The truth that we haven’t discussed much with the kids is that while their other parent is able to keep doing all the things the parents are supposed to be doing to regain custody, that’s just going to be harder as a solo person with only one income coming in. Lee and I both pushed their family worker to finally get on the ball and do her part of trying to help the family find housing, and she finally did do that. The timeline hasn’t officially changed and honestly I hope it doesn’t, that we’re halfway through our time with the two kids and their parents will be home and raising them soon.

I don’t know what it will mean if things go badly at the sentencing in January. Could they really reunify with one parent who’s going to have to work and get them to school and manage everything when they’ve been used to having both parents share the load? Money goes into this question too, where a family used to living on two incomes is going to be pressed by having just one. Plus there’s the twist that Lee and I said that if something happened that was going to significantly delay reunification, we’d want the kids to move to a home where they could stay more permanently. I’m choosing not to think about that side of things. I love the peace we have when I’m not caring for three little kids, but I want them to go somewhere better, go home when they go. I’m just figuring that for a non-violent offender who’s been holding down a full-time job, working hard to be an appropriate parent, avoiding any of the situations that caused the parents trouble in the first place, time served will be plenty and the parents can be reunited outside jail and get back on track toward reunification soon after.

I haven’t talked much about the future with Val and Alex, but they know that they’ll be with their family for Christmas and that their incarcerated parent won’t be there. I think they were both a bit relieved to hear the truth, and I’d given Val’s teacher and counselor a heads-up and let her know that they were both prepared to talk to her about it. I just found out that her school has some sort of support group for kids with incarcerated parents, and while I’m not sure that’s necessary or helpful for her in kindergarten, I’m glad to know about it. Val said she wants to have a letter from her incarcerated parent that she can keep in her backpack to look at when she’s stressed or sad, and I think that sounds reasonable. We’re going to work together tonight to send a letter and some photos and ask if we can get a letter for each kid back. Even though neither kid can read, having that should help them feel better.

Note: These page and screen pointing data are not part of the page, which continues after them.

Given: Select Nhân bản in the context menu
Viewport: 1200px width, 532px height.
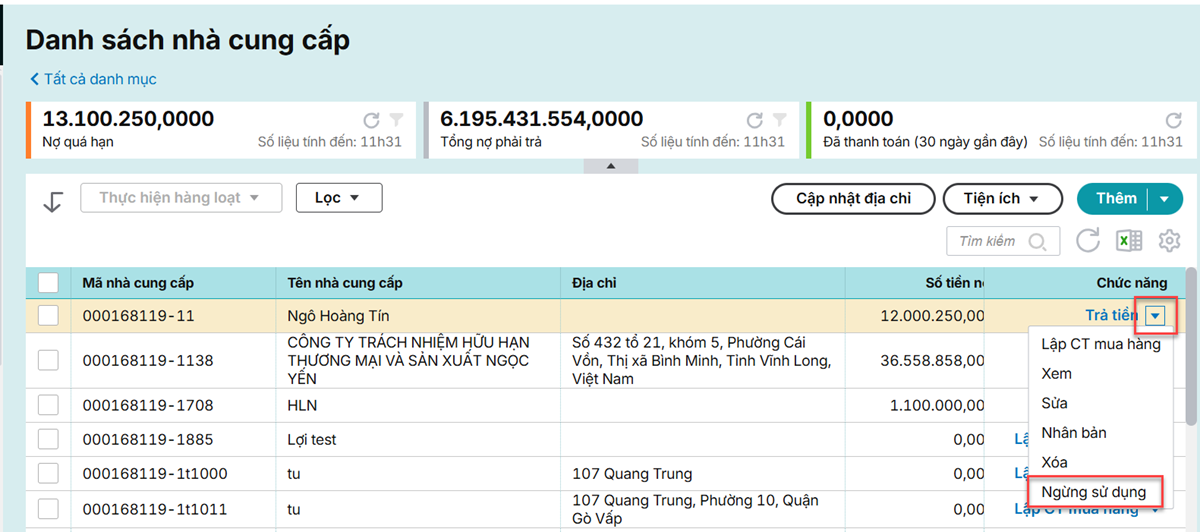Looking at the screenshot, I should tap(1073, 433).
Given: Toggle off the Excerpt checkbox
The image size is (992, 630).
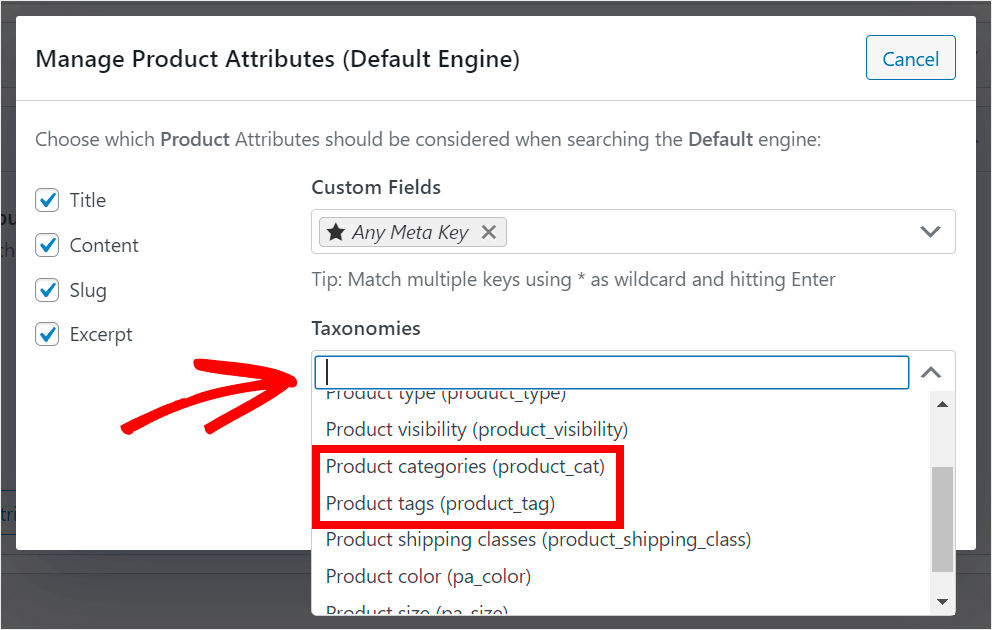Looking at the screenshot, I should (x=47, y=334).
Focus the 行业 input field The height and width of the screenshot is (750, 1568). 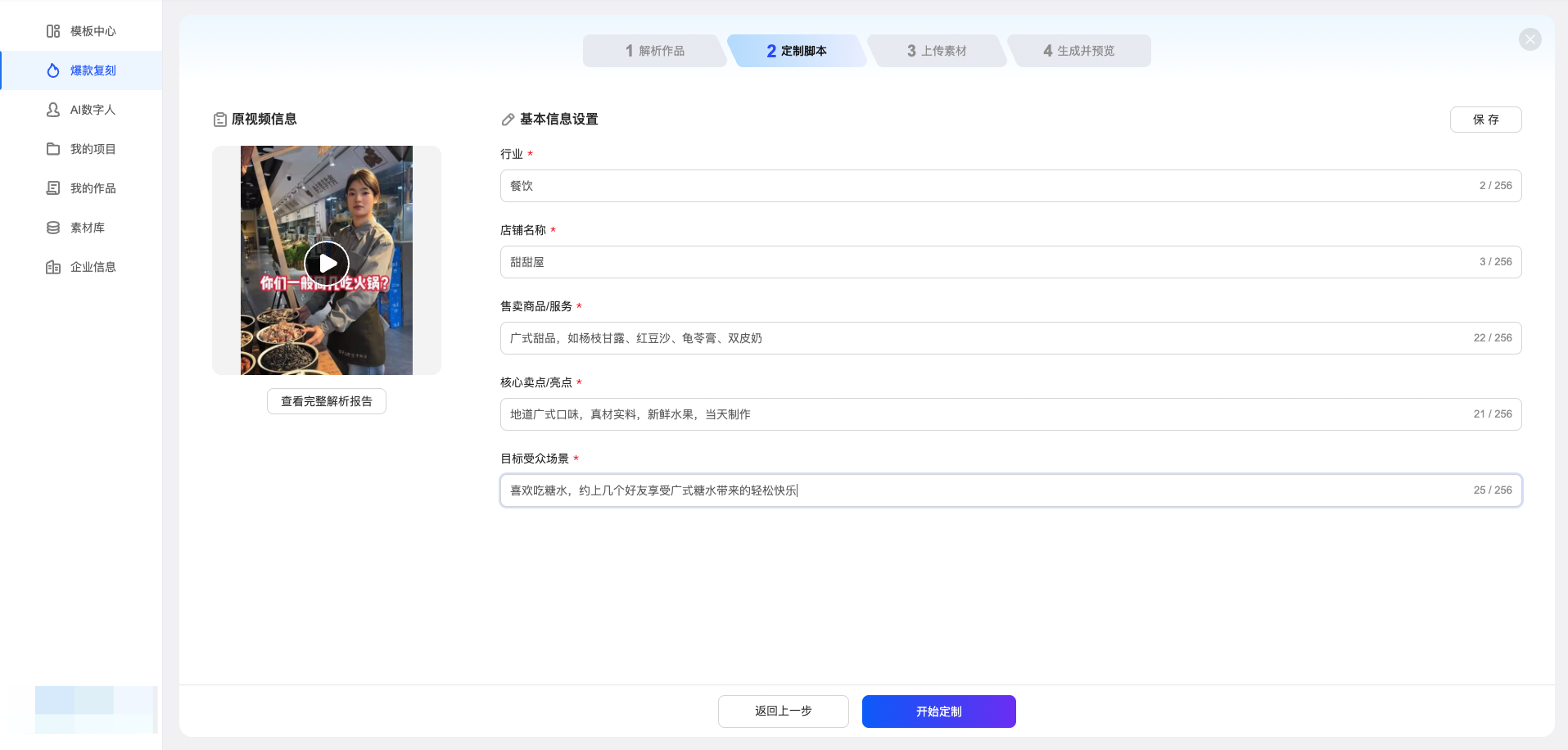click(983, 186)
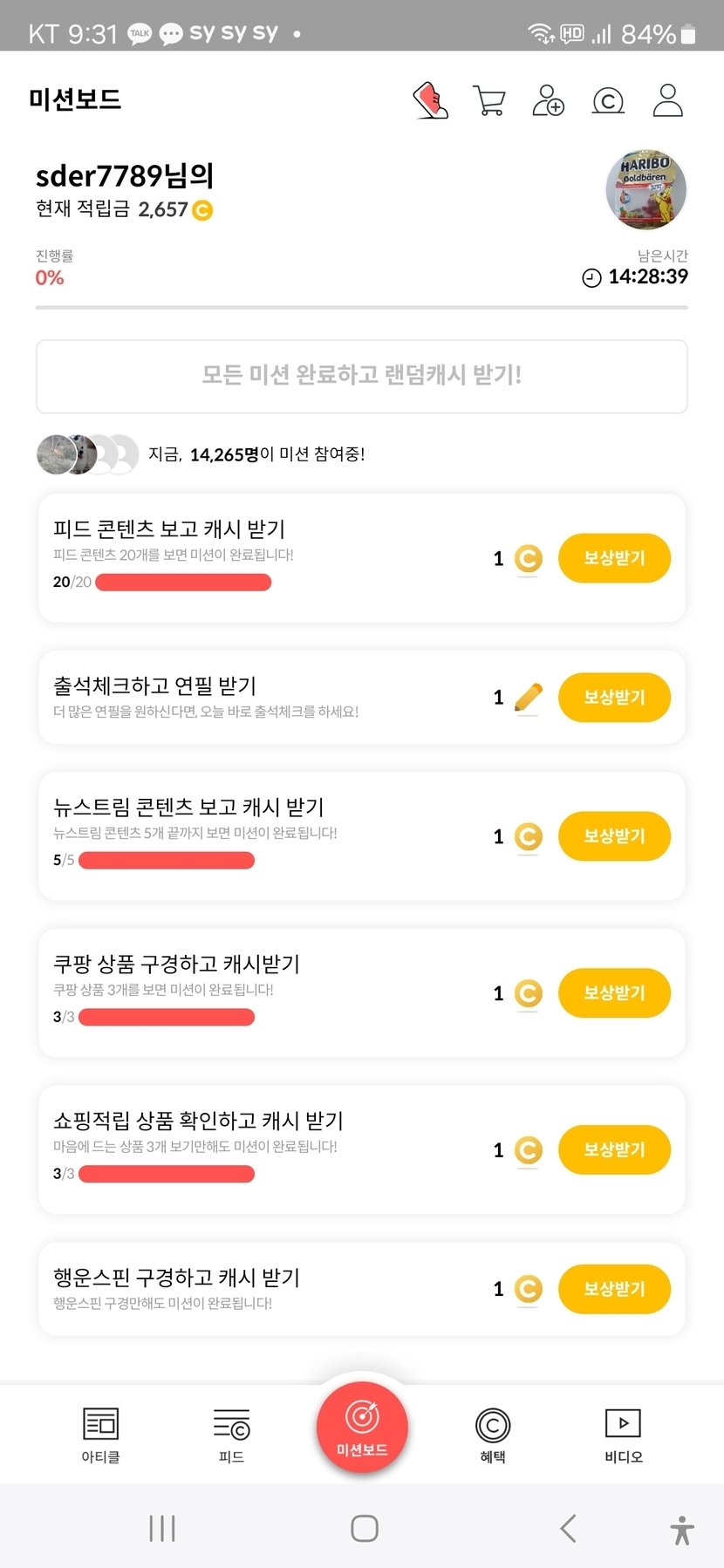Open the cash coin icon in header
Screen dimensions: 724x1568
tap(608, 101)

I know we have a lot of big conversations coming and that the kids are going to have bigger negative feelings. They’d been facing a lot of that anyway, I think just getting more conflicted after they’ve been with us for long enough (two months) to feel settled here but also extending their family visits so that they’re very much aware of what they’re missing. It’s just hard, maybe more so at the holidays. I’ve talked with the kids a lot about when they’ll do Christmas with us and when they’ll do it with their family and that they won’t be missing out on anything, but I’m not sure if they believe me. To cover my bases, I’ll have St. Nick leave them presents overnight, because my classmates from German families always celebrated this and I don’t want them left out if schoolmates are getting little presents and they’re getting nothing. I haven’t had the chance to ask the parent I get to talk to whether this is a family tradition, but I’ll be doing it anyway. If St. Nick doesn’t come next year, well, that’s about a different kind of lie that grown-ups tell children (and one I feel very conflicted about, but it’ll be a “Well, these are your presents for St. Nicholas Day and what a surprise!” and I hope I’ll be able to avoid any conversation about supernatural invaders in the night) and all I know is that for this year there are a lot of people who love them and are hoping for the best for them and their family. That’s not a bad thing.